How to run your own projects
Architects who act as their own construction managers, employing specialist contractors directly and cutting out the main contractor, can effect considerable cost savings and improvements in quality. This has been the experience of Selcuk Avci since he reactivated the practice he runs with his wife, the theatre set and costume designer Sanja Jurca, on leaving ecd as design director in April last year.
'The architect becomes the sole trusted person - the old master-builder,' Avci said, describing a process with which he became involved almost by accident. The practice currently is doing fairly small-scale work - new houses, house conversions and restaurants - and on one project Avci found that the tenders were way over budget. He discovered that the contractor was adding about 50 per cent to the total cost of the subcontractors' work. So almost by default, and at the client's request, Avci cut out the contractor and acted as construction manager, letting individual contracts directly between the client and the specialist contractors. Subsequently he found himself taking this role on other projects as well.
In some ways it suits him very well. 'I don't like the barrier between the contractor and the architect,' he says. 'I like the contractor to tell me if it is sensible to put that screw there.' He feels much more in sympathy with the specialist contractor than with a typical main contractor, who often can block this essential communication. But, Avci warns, 'You have to choose the tradesmen well.'
The client feels much more involved with this approach. Typically, Avci divides the work into a number of packages and lets each one separately, in consultation with his client. This approach makes clients much more aware of the cost implications of any changes; the downside is that it is also easier for the client to change his mind at the last minute. When things go wrong, Avci does find construction management a headache. Small contractors can suddenly go missing, and stop answering their mobile phones. And it can be necessary to be tough. On the Galinheiro restaurant in Wembley, North London, the original door did not fit. 'I had to have the door remade,' said Avci. 'It was up to me to tell the guy that unless he did it he would never get another job.' In this case the threat worked, and the contractor changed the door immediately. But on another contract in Primrose Hill the joiner/ carpenter disappeared and left many things unfinished.
Not only does Avci not enjoy playing the heavy, he also finds it takes him away from what he most enjoys - designing. Almost in spite of himself the number of projects is growing: the latest is a restaurant and housing project in Islington's Upper Street called Troy and, with more on the horizon, he has set up a separate company within Avci + Jurca called Space 3 to handle construction management. He hopes eventually to have an architect within his practice dedicated to actually running the projects, giving him more time for design.
In that case he would enjoy fully the benefits of construction management - the greater control and the feedback from the people making the work. But the quality of the client is crucial too: 'It only works on a project where the client is self-aware and design-conscious,' he says. And it can also be nerve-racking for the client because there isn't a single lump-sum quote - just a budget - and there are no penalties for delays.

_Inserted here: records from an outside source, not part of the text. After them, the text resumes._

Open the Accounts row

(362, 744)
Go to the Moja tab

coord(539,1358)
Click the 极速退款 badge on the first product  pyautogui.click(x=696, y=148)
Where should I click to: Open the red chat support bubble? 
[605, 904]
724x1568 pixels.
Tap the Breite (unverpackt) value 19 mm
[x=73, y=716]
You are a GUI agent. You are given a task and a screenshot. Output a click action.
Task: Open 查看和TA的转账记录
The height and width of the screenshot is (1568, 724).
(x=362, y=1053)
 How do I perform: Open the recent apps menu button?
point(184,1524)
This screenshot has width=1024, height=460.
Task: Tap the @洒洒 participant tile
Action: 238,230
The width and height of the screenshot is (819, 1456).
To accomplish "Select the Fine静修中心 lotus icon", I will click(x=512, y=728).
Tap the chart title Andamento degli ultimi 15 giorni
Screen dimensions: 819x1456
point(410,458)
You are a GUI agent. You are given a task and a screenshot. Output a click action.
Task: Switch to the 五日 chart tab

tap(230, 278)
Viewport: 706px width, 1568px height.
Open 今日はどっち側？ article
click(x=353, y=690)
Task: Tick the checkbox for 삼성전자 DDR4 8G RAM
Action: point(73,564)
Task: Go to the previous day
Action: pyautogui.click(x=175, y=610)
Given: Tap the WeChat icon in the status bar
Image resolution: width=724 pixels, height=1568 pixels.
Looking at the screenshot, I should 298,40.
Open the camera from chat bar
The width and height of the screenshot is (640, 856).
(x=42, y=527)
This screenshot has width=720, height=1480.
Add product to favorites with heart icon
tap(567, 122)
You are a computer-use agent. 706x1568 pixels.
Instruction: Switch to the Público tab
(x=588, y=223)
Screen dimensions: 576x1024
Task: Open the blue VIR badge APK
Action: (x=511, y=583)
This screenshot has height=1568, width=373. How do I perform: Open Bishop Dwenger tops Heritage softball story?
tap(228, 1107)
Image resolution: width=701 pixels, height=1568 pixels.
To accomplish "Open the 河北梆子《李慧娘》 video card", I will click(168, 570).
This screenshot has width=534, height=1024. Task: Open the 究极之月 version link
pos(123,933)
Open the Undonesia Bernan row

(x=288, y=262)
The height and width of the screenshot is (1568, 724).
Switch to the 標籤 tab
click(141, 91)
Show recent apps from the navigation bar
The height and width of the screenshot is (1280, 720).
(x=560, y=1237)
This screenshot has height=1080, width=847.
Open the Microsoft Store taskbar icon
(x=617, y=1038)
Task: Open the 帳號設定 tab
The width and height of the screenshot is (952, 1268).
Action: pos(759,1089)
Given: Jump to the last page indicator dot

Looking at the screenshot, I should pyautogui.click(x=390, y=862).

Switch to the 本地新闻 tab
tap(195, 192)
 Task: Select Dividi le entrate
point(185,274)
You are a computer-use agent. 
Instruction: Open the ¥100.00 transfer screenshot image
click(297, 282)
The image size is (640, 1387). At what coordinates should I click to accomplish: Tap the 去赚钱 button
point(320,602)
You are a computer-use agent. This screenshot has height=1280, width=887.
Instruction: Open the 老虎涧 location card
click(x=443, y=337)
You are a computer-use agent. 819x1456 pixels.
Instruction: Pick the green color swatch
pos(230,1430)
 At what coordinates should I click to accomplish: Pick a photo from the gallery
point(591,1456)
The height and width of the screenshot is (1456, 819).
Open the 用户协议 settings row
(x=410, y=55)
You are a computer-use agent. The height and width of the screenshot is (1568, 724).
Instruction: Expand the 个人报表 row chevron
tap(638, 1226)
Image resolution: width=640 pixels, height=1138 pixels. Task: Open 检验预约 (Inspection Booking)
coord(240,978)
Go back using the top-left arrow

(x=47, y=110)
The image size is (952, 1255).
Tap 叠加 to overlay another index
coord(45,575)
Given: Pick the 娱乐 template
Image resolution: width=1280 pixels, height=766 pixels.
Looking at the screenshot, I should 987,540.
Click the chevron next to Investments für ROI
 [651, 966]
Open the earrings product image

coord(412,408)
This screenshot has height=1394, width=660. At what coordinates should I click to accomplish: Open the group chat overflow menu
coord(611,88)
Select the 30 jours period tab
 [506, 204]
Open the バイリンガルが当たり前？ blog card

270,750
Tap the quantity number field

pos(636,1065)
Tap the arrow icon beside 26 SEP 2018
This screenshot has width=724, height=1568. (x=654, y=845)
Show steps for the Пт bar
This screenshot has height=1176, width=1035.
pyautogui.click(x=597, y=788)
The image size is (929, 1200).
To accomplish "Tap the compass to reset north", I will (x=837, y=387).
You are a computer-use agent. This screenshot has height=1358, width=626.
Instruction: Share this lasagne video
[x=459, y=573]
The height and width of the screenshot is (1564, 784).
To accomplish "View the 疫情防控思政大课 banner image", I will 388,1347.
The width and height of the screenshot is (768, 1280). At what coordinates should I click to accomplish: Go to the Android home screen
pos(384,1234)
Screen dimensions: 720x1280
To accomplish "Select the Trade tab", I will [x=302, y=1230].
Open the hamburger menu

But the benefits usually outweigh the disadvantages.
Another advantage Avci sees is that it is possible with construction management to start construction without having completed the design. 'It is mad but it is a fact - because as the architect you have a broad picture of what you want to do and can fix certain aspects of the design before others, such as demolitions, foundations, drains, main walls, and get these things started off and verbally instruct most of it.' This is of course the reason why developers fell in love with construction management in the 1980s, as it shortened the development time/borrowing period and brought forward the moment at which the building could be occupied.
Having almost drifted into construction management, Avci has felt forced to make things up as he goes along, with little guidance available. 'It would be interesting if this process could be formalised more,' he said. 'There is no guidance that exists for the small works market.' Failing this, he has drawn up his own list of do's and don'ts.
get a client who understands design and will support your aims when the going gets tough
get a realistic budget and use that as a control document
make a work programme before you start and get the client and foreman's agreement to it
have one central/key tradesman to act as foreman/site enforcer who can act as your day-to-day contact
try to get all your specialist trade drawings ready before the relevant trades come on to site
get a price/quote for everything if you have time, otherwise negotiate the day rate well and ensure the foreman keeps pushing for progress
make very clear the lines of responsibility for ordering and delivery of goods to site. Ensure that the foreman has the ability to do this
get specialists to take full responsibility for their work, including making good and cleaning up afterwards
be careful with follow-on trades who may damage the work of others. They won't come back for free if the work was not protected
get things in writing even if you are dealing with lone tradesmen. If they don't write, you write and confirm.
break up the trades too much - try to lump as much responsibility on to one or two key people in the project such as a carpenter or joiner
use individual one-man-band plumbers or electricians who may not have the back-up you need at crucial times
get into the role of ordering or buying for the trades, because you will always forget something which will delay them. Get the trade foreman to do it
innovate - if you have not done it before, don't do it under construction management. Minimise the variables. Once you are on top of cm, then you can innovate with details, etc
upset your friendly main contractors whom you will need for the lump- sum traditional contracts under which most of your other work may need to be done. They may feel upset that you are taking over their roles
start with a project that is too far away - a stone's throw is best for the first one.